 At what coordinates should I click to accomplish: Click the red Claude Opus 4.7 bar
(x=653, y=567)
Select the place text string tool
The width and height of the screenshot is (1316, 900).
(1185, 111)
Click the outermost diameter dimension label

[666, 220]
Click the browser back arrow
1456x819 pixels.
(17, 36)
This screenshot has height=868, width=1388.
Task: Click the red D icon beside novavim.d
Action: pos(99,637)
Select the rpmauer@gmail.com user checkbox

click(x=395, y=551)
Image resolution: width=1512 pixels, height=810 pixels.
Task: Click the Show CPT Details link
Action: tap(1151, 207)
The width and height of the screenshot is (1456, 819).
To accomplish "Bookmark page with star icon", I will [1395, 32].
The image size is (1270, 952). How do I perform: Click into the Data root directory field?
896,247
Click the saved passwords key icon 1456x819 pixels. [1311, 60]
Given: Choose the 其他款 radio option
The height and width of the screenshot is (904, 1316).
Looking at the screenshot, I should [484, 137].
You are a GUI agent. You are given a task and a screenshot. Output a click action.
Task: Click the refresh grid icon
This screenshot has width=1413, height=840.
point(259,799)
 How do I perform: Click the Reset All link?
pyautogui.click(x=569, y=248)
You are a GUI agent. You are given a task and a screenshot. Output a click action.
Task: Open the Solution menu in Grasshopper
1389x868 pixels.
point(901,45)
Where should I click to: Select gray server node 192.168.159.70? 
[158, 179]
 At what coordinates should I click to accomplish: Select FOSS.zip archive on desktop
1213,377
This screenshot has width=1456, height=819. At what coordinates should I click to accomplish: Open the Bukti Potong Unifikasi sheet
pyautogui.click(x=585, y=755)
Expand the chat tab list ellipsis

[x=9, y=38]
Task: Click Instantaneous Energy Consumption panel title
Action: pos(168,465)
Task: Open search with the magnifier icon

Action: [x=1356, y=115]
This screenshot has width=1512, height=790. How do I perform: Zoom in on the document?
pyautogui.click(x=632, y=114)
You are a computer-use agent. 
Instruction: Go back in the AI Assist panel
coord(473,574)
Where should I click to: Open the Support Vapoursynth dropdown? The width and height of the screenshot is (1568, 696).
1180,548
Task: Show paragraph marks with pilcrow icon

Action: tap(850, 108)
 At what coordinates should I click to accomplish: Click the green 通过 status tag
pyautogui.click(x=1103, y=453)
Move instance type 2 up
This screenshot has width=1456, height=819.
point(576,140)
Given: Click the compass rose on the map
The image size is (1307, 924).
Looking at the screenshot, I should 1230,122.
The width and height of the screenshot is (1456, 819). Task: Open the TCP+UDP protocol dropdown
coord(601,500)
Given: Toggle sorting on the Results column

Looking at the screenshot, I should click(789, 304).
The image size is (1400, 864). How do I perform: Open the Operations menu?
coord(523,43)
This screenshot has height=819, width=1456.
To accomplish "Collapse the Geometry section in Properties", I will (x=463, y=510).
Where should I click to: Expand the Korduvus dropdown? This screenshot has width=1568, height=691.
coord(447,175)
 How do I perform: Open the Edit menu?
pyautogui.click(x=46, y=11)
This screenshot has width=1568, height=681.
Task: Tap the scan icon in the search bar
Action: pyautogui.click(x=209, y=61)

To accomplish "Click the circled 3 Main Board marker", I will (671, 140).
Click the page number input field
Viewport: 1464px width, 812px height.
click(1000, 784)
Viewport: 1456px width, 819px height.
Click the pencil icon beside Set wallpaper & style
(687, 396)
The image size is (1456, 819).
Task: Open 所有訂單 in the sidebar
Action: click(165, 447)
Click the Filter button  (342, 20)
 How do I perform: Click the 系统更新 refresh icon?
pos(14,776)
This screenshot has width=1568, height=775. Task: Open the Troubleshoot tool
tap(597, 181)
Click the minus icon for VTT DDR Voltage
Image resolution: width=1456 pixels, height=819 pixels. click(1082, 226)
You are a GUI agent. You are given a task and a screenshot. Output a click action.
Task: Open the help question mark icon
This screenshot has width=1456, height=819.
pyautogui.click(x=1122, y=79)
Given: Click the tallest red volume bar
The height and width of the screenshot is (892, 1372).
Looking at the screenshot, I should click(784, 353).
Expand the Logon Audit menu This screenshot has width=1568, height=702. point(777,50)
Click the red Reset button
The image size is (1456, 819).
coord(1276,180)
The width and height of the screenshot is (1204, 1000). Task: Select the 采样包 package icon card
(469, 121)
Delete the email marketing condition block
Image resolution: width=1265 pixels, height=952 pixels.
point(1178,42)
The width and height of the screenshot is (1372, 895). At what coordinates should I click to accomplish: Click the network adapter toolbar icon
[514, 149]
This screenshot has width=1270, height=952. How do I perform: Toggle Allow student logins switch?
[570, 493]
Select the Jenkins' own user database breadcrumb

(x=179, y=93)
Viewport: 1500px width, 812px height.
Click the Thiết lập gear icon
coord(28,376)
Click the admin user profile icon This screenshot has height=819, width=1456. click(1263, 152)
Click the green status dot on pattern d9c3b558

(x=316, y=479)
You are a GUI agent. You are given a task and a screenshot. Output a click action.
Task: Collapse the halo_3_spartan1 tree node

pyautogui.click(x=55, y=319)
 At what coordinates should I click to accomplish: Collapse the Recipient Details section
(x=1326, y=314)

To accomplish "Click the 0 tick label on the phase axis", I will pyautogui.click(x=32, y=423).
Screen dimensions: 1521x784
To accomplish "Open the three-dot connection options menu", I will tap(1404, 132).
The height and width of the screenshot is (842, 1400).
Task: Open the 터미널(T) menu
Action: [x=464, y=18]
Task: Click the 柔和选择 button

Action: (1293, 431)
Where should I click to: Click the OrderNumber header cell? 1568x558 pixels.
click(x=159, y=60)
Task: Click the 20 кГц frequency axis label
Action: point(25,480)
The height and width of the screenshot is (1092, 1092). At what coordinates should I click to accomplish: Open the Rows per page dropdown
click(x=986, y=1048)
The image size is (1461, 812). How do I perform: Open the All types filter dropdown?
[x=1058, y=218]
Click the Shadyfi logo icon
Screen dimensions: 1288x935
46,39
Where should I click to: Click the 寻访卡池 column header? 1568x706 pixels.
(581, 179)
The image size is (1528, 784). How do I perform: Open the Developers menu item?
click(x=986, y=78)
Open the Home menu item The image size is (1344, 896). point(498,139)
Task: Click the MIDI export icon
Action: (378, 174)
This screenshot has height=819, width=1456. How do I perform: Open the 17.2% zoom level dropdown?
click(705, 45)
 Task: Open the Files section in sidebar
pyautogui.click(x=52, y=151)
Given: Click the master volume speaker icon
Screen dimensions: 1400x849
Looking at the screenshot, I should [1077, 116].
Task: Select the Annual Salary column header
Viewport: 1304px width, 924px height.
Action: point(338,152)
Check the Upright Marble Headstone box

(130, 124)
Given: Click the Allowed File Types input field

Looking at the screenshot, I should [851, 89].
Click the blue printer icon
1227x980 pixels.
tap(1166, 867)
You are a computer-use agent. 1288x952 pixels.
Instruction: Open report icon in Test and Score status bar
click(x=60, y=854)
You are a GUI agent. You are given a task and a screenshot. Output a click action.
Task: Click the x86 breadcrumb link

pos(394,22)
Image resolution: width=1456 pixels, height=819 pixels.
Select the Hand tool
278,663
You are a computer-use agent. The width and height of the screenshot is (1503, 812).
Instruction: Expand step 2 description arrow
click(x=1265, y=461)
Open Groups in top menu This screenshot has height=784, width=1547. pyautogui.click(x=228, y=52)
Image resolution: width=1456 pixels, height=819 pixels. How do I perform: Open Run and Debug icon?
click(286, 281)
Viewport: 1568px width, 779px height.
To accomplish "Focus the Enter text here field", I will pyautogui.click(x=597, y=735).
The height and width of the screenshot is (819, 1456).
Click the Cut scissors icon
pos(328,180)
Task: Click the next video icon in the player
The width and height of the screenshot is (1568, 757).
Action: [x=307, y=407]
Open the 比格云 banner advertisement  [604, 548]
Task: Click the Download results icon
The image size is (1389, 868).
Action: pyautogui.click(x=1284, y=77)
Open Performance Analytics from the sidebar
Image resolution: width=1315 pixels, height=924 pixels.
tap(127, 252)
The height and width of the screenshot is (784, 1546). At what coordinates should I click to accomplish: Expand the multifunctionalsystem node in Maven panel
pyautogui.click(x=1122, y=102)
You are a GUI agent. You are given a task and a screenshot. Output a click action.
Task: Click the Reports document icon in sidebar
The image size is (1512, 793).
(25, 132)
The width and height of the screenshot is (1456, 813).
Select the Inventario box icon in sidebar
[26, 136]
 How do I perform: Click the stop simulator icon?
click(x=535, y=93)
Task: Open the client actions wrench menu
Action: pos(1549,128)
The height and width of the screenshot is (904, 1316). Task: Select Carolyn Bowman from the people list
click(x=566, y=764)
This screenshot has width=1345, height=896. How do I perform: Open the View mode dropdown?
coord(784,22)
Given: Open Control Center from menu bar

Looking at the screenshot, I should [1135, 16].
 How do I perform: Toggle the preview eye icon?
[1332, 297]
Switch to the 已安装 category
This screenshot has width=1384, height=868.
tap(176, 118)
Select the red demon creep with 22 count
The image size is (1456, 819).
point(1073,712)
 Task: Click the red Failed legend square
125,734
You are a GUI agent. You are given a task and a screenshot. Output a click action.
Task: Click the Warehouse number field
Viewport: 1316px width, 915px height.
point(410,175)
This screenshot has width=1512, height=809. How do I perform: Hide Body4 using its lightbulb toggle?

--------------------

> Work instructions
Taking the entries above, restate exactly those lines that fall between the line with "Task: Click the x86 breadcrumb link" and the line with "Task: Click the next video icon in the player", keeping both of those lines too.

> Response to this task
Task: Click the x86 breadcrumb link

pos(394,22)
Image resolution: width=1456 pixels, height=819 pixels.
Select the Hand tool
278,663
You are a computer-use agent. The width and height of the screenshot is (1503, 812).
Instruction: Expand step 2 description arrow
click(x=1265, y=461)
Open Groups in top menu This screenshot has height=784, width=1547. pyautogui.click(x=228, y=52)
Image resolution: width=1456 pixels, height=819 pixels. How do I perform: Open Run and Debug icon?
click(286, 281)
Viewport: 1568px width, 779px height.
To accomplish "Focus the Enter text here field", I will pyautogui.click(x=597, y=735).
The height and width of the screenshot is (819, 1456).
Click the Cut scissors icon
pos(328,180)
Task: Click the next video icon in the player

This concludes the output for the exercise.